Petrotrin’s President Fitzroy Harewoood has declined comment on whether the company’s executive management had met with the newly appointed board of directors. Harewood was questioned by reporters at the consultation on the National Protected Area System Plan at Petrotrin’s Pointe-a-Pierre Staff club yesterday. The consultation was themed- “Improving Forest and Protected Area Management in Trinidad and Tobago.” He also declined to say whether the company had suggested an oil price to peg the 2018 budget before noting that the company had provided proposals to the Ministry of Finance in previous budgets.
Addressing the consultation, Harewood acknowledged the company’s responsibility towards environmental responsibility while conducting exploration activities for crude oil.
“As an organisation involved in the business of drilling for and producing oil and gas, there is an inevitable and immediate impact to the environment,” Harewood said, adding, “If we are to reflect on our history in this industry, much of it inherited, we have been in this business for more than one hundred years and there have been instances in the past where energy operators have worked at cross-purposes with nature with an unfortunate impact.”
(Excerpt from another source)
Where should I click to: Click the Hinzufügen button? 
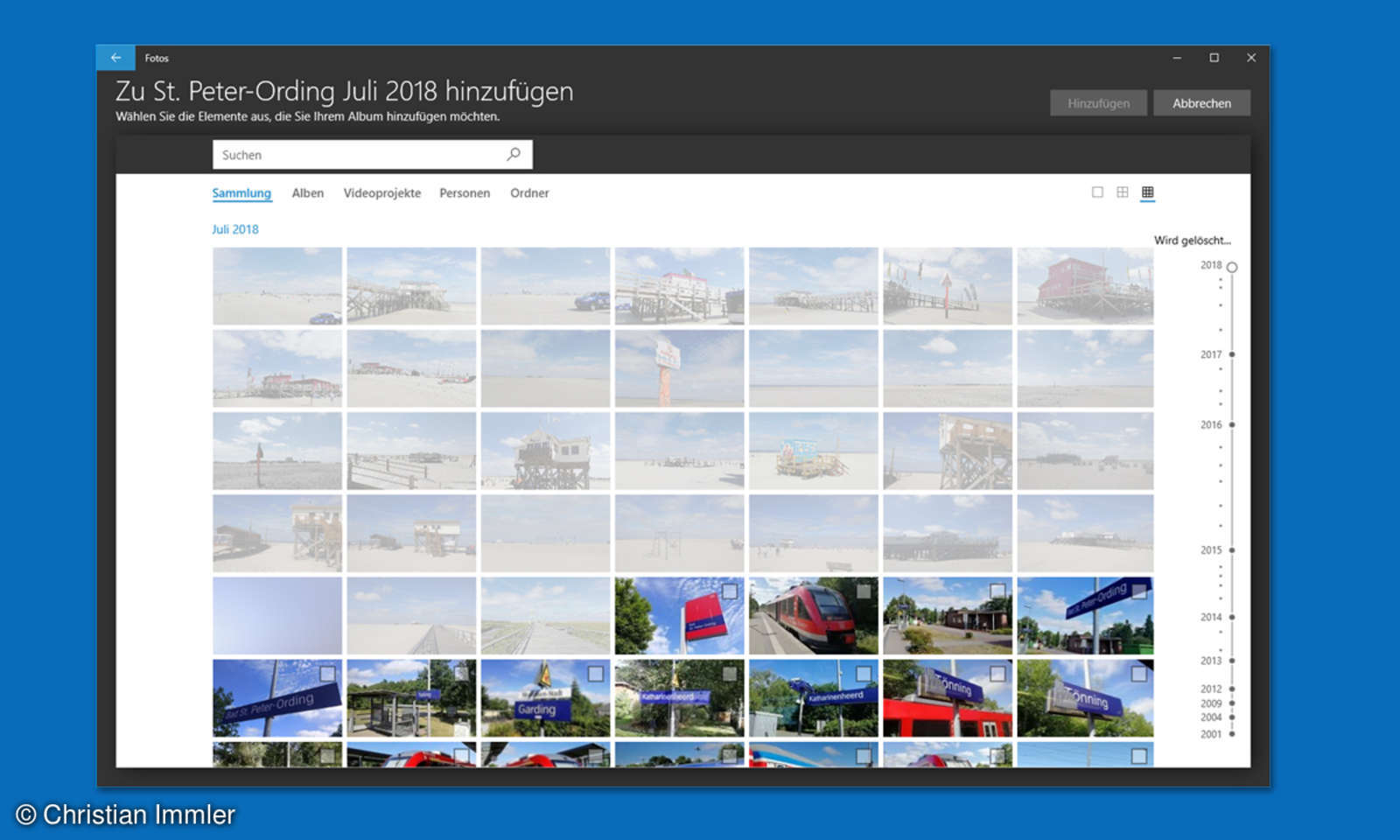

“We at Petrotrin recognise, however, that to remain sustainable, we must be able to strike a balance between the pursuit of our business operations and the critical requirement of preserving our environment,” he said. Petrotrin has experinced several oil spills over the past few years.
He observed that Petrotrin is the largest landowner after the State saying several of the company’s pipelines and installations passed through or alongside protected areas and reserves.
He said some of the commonly known protected areas on land include Forest Reserve, the Trinity Hills Wildlife Sanctuary in Guayaguayare, and the Morne L’Enfer area while its offshore operations were in close proximity to Soldado Rock.
Harewood said TT could be identified as one of the most biologically diverse countries in the Caribbean as there were 36 forest reserves, 13 wildlife sanctuaries, three environmentally sensitive areas and one marine protected area.
“As the largest energy operator covering a significant proportion of this nation’s acreage, we cannot dispute at Petrotrin that we are neighbours to a significant amount of this country’s protected areas and an equally significant amount of this biological diversity.
“This makes our role as custodians of the nation’s natural resources even more complicated,” he said.
“As neighbour to so many protected areas, it is not just our business to find and produce oil or oil and gas.
“It is also our business to protect and preserve our natural heritage for future generations,” he said, adding that the Pointe-a-Pierre oil refinery was also celebrating its 100th anniversary this year.